Now, back to the FigmaSandbox again (woo! ping pong!), we’ll want to put all this image data straight into Figma to avoid moving all this raw data around, and generate our template!

// load up context
const frameID = msg.frameID as string;
const pageID = msg.pageID as number;
const projectData = msg.projectData as ProjectData;
const { name, template } = pages[pageID];

// add assets to figma and set up references
const assets = {};
Object.keys(msg.assets).forEach((n) => {
  const data = msg.assets[n] as Uint8Array;
  const imageN = figma.createImage(data);
  assets[n] = imageN.hash;

// execute template with loaded assets!
await template(figma.getNodeById(frameID) as FrameNode, projectData, assets);

For the example template, this back-and-forth results in a page that looks like this:

template results

If you find this example hard to follow, try and read through it again and match it up against the plugin sequence diagram illustrated previously - each action should more or less align with the arrows on the diagram. It definitely took me a little while to get the hang of as well :sweat_smile:

# Example: Creating a Map View

In the above example we show how we can leverage this framework to load image assets - but why stop there? We can take this a step further and generate image assets on the fly, such as maps:

We can do this with the Mapbox SDK’s static images service, which accepts a variety of parameters to create a map.

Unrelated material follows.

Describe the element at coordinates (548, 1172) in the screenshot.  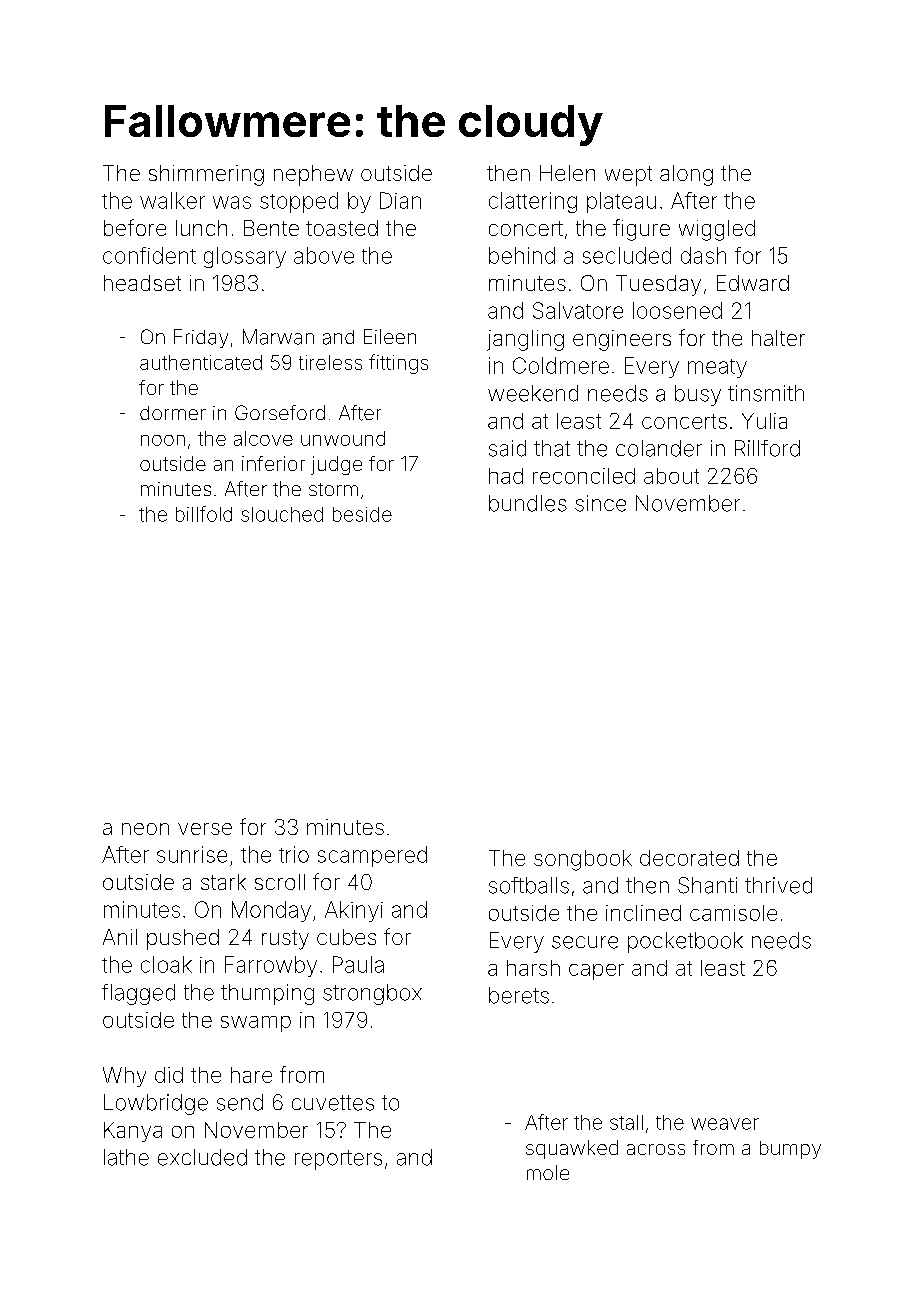
I see `mole` at that location.
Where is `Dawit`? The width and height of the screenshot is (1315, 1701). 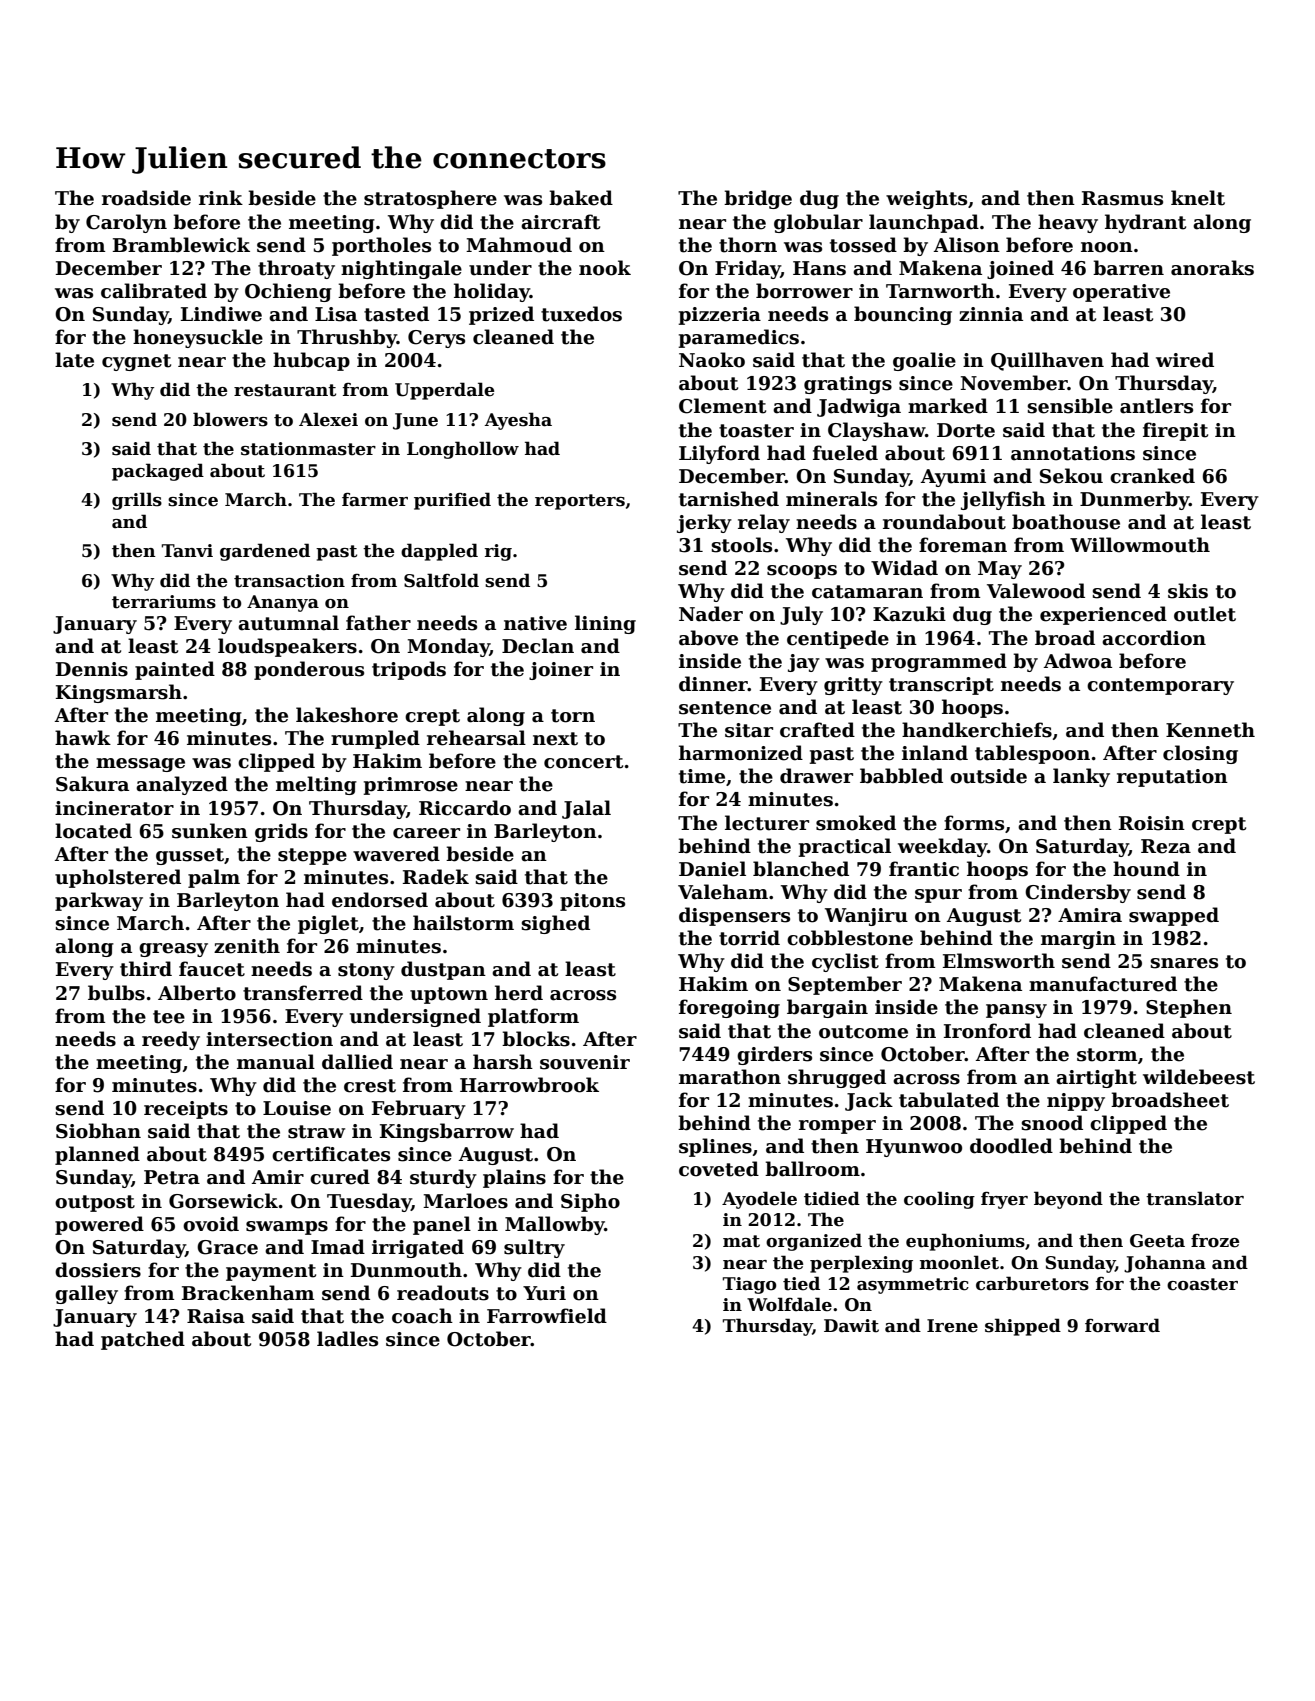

After writing a bit of a wrapper layer around the API to tailor it to our needs, we end up with a code snippet like this that extends the asset loader in the previous example:

switch (ast.type) {
  // other types...

  case AssetType.MAP: {
    // set up layers, coordinates, etc such as:
    const overlays: { marker?: Marker, geoJson?: any }[] = [{
      marker: {
        coordinates: targetCoords,
        size: 'large',
        color: '#ff0000',

    // ... more setup

    const mapURI = mapbox.generateMap(overlays, {
      position: {
        coordinates: mapCenter,
        zoom: (scale === 'SMALL') ? 11.5 : 4,
      width: dimensions ? dimensions.width : undefined,
      height: dimensions ? dimensions.height : undefined,

    // set up data to pass back to the FigmaSandbox
    loaded[name] = await getImage(mapURI);
    loaded[`${name}.center`] = mapCenter;

A page can then declare the following map asset to easily get one created on the fly, with all sorts of options to customise it to the given page:

template.assets = (data: ProjectData, inputs: {[key in Inputs]: any}): Assets => ({
  pointsOfInterest: {
    type: AssetType.MAP,
    address: data.coordinates || data.address,
    province: data.province,
    config: {
      style: 'LIGHT',
      mapRadius: 1000,
      pointsOfInterest: !!inputs.generatePointsOfInterest,
      // as big as page
      dimensions: { width: PAGE_A4.x - 60, height: PAGE_A4.y - 60 },
      // bias right to leave space for text
      positionBias: { h: 'RIGHT' },
  bigLocation: {
    type: AssetType.MAP,
    address: data.coordinates || data.address,
    province: data.province,
    config: {
      style: 'PATTERN',
      mapRadius: 50000,
      dimensions: { width: BIG_LOCATION_DIMENSIONS.x, height: BIG_LOCATION_DIMENSIONS.y },
      // bias down
      positionBias: { v: 'DOWN' },

And tada! Multiple maps! Points of interest!

# Final Thoughts

The Figma plugin documentation is quite robust (except for loading images and a good way to do the back-and-forth described in the above example, which I had to spend a good amount of time figuring out for myself), and feature-wise it’s pretty comprehensive as well. If your team has any sort of design needs, I would highly recommend looking into automating some of your processes with Figma!

That said, it can be a bit of work to do seemingly trivial things (at least at first), but when you get the hang of things you can do some pretty cool tricks with it, as outlined above!

As an aside: the charts in this post were created with Mermaid, which I recently (re)discovered - very nifty.